I've been round the town saying goodbye to many friends, including the family who run the internet shop where I spent so many (often frustrating ) hours. On my last night, I gave away small possessions to the waiting staff at the Arunras restaurant, where the staff had treated me like one of the family for so long.
My friend Rachel came for the weekend to give a hand, and she helped to keep me sane with all the Cambodian beating of chests going on around me! The CoDeC staff threw a second leaving party for me, and a delegation came to my house to escort me to the bus stop on my last morning.

Now I'm left wondering if the last two years really happened!

Tuesday, October 23, 2007

My legacy

My time at CoDeC is up!! So, what have I achieved? After a very slow first year, I think I did pretty well, and my final meeting with VSO and CoDeC confirmed this. I'm leaving behind an organisation which is more professional, confident and with better team spirit than when I started. Everyone participates in staff meetings and decisions in a professional way, and some good work practices which I modelled for the staff (punctuality, wearing a crash helmet, greeting/saying goodbye to colleagues when they arrive/leave the office) have been noted and are now the way things are done.

The old Executive Director, a good man, retired a month ago, leaving an opportunity for a new appointee to move CoDeC further forward and for the existing staff to take on more responsibility and to develop their skills. It would have been great if I could have stayed on a bit longer to help them through this management transition, but never mind.

Thanks to my efforts, CoDeC was successful in securing a range of project work during the last two years, to the benefit of the poor rural communities it serves. The office is a more comfortable and efficient place, with fans, chairs, desks, notice boards and now a clock and a picture which my parents and I gave as leaving gifts.
I'm sure I will be remembered most, though, for the five new networked computers and a seminar building which we plan to build on the CoDeC site, funded from money which I arranged through the German Embassy. The photo shows Savann signing the contract with the builder, with a picture of the building on the whiteboard behind. We don't bother with architect drawings here!

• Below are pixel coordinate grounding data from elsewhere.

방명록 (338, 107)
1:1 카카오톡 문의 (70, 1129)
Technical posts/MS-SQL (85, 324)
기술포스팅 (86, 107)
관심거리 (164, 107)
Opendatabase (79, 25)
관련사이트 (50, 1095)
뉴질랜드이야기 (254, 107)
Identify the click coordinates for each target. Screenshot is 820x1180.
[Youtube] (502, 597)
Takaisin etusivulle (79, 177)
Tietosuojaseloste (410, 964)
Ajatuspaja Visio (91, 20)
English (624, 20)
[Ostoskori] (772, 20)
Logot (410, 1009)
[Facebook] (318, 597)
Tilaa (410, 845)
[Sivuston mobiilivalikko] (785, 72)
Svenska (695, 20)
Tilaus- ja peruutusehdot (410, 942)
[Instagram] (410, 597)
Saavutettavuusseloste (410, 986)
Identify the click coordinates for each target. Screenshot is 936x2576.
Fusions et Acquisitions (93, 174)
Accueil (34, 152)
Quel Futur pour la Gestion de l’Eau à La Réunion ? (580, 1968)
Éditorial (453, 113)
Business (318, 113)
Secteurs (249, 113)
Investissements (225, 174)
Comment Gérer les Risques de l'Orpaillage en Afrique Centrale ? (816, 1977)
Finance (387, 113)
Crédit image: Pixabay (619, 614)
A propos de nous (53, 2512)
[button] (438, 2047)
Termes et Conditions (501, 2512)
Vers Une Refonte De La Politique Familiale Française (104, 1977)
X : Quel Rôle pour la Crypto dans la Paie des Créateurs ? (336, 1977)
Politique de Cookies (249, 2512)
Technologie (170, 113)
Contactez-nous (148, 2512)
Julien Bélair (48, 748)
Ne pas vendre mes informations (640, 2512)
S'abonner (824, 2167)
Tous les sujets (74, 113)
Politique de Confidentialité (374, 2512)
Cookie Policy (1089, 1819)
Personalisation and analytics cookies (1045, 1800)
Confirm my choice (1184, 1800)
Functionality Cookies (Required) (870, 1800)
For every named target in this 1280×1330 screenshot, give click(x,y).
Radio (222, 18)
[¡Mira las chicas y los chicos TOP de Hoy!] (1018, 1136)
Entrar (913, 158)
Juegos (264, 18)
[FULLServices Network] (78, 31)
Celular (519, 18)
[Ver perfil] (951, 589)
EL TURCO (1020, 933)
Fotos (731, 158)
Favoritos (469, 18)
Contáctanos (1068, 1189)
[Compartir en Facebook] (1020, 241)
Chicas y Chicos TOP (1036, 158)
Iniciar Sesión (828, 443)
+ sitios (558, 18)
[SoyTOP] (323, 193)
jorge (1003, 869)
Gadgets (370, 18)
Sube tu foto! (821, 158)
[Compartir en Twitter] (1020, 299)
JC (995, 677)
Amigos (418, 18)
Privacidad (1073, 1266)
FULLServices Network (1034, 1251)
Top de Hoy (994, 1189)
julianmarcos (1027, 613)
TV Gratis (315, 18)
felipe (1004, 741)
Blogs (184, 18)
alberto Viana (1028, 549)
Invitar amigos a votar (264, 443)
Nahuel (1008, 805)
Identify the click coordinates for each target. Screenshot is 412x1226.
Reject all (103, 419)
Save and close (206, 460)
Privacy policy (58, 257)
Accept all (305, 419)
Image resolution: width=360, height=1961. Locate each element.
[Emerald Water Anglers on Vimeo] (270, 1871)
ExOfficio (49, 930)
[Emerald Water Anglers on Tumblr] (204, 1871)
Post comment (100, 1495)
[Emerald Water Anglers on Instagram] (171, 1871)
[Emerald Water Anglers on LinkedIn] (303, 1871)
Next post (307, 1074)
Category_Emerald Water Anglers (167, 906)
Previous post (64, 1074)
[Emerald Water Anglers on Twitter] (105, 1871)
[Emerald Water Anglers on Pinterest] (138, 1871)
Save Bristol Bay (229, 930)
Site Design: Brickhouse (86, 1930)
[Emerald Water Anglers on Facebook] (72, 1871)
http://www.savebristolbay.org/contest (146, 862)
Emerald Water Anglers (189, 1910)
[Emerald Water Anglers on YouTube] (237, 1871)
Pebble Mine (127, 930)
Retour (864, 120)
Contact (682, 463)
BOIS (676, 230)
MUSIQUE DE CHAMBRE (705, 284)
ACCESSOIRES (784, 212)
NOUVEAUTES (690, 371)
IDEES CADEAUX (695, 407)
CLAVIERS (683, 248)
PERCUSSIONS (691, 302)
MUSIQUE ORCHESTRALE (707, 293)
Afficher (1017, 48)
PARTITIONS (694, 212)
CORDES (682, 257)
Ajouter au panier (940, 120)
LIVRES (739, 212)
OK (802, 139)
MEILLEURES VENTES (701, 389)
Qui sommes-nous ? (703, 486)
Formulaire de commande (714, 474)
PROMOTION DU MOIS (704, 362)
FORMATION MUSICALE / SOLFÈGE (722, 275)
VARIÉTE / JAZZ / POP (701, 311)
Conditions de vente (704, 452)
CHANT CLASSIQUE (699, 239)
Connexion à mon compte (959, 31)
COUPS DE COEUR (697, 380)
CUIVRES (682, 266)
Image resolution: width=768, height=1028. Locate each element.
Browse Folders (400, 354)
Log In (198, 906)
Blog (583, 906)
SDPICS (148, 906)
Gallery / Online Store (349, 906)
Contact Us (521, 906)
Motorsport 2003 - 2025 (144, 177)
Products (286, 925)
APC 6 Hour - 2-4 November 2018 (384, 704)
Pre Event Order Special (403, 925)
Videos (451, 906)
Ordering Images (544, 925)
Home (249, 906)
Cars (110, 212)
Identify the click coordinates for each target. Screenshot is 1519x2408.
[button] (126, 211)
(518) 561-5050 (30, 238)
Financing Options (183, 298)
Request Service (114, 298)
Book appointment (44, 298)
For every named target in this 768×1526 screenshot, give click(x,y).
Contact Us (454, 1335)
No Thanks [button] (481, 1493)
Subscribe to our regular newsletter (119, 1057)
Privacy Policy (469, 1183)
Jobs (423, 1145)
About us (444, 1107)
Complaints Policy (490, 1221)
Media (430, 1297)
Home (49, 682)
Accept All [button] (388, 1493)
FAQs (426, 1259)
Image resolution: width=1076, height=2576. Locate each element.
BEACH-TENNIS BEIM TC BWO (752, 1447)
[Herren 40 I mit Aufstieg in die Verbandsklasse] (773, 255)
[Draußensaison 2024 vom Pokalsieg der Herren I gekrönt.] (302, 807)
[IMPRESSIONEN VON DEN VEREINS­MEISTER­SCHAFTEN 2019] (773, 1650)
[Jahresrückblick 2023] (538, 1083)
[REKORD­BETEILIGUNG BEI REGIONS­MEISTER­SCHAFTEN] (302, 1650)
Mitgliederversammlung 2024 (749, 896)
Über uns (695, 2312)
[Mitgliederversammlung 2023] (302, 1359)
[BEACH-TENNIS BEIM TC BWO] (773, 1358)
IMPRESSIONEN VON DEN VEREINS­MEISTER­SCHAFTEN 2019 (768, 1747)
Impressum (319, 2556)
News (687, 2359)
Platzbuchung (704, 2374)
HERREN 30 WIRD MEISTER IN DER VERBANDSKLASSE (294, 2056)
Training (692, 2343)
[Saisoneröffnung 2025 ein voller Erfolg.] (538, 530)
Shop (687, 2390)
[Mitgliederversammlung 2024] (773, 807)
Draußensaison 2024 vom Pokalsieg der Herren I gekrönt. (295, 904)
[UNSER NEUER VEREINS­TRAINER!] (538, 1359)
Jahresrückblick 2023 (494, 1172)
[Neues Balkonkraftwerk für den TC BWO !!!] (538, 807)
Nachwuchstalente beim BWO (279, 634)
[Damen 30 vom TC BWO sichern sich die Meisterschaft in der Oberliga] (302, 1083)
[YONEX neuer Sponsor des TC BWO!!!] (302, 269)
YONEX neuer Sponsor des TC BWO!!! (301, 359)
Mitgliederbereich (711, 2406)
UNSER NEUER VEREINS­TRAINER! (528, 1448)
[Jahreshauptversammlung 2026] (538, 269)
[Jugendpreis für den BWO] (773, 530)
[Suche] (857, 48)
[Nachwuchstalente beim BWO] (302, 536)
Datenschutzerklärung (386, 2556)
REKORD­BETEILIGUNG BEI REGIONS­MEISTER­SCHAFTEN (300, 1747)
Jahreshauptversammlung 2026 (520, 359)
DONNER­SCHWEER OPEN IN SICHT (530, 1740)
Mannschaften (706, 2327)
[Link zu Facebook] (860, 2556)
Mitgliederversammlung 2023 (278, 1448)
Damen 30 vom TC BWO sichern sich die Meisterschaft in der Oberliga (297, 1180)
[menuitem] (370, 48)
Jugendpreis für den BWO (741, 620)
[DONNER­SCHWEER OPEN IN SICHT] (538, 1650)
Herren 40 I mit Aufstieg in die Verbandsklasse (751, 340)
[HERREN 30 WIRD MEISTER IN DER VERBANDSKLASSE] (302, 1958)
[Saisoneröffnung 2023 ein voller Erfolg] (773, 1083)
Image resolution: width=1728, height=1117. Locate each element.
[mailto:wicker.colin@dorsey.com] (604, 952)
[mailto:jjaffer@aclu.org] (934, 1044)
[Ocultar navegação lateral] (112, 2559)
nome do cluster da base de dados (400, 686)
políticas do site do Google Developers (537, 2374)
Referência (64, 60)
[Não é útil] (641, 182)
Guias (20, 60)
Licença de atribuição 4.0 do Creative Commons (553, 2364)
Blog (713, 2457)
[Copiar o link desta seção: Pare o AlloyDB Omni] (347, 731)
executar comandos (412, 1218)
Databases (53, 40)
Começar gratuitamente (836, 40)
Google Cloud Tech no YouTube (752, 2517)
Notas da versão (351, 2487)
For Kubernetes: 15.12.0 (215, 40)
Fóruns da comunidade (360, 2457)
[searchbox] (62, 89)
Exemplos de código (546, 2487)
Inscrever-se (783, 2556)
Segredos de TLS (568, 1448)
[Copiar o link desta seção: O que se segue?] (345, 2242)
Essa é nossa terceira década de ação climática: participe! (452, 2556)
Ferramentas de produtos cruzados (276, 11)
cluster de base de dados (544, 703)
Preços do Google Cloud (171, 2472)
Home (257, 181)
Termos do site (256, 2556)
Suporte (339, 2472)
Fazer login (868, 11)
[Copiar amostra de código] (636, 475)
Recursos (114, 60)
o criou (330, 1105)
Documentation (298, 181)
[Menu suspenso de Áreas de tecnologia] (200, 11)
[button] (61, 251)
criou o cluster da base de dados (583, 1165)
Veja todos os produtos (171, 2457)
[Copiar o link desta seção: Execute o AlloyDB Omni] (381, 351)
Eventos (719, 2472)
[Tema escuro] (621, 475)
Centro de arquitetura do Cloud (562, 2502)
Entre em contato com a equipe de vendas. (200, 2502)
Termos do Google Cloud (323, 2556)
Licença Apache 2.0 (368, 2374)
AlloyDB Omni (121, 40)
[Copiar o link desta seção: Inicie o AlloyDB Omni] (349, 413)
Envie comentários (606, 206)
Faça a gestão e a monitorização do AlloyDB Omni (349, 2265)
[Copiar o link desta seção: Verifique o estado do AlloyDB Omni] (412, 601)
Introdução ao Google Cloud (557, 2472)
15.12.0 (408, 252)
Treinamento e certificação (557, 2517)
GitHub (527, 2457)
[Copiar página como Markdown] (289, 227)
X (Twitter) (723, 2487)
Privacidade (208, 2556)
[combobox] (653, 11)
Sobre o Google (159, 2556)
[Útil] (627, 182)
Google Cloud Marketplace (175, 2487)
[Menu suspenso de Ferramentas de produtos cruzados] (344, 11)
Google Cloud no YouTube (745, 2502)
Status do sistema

My VSO replacement will not be arriving until March next year, but I think that he or she will have a very rewarding time working at CoDeC. I am very sad to leave my CoDeC family, but hope to stay in touch in the future.

Sunday, October 14, 2007

Vacation in Vietnam

Yet another Cambodian national holiday last week gave me the opportunity to have a break in north Vietnam with a VSO friend. We started in hectic Hanoi, overrun by motorbikes but nonetheless full of charm and character. We joined the locals for a spot of early morning tai-chi by the central lake – a fine start to the day.
We then travelled on the overnight train to Sapa near to the Chinese border, to trek through stunning scenery. Many colourful ethnic hill-tribe people live in the area, and we were able to visit their homes, find out about their ways of life and watch the women sewing and embroidering all day – they always have a needle in their hand. Our vivacious trek guide, a member of the Hmong tribe, had a superb command of colloquial English learned from tourists; she named me “Diamond Geezer”!
We also hired motorbikes for a day to explore on our own.
We moved on to picture-perfect Halong Bay, where we stayed on a luxurious junk. As well as visiting caves and watching the gorgeous panorama as we went by, we also swam in the bay. The Bay was swarming with tour boats, but this didn’t spoil our time there. All in all, a great trip.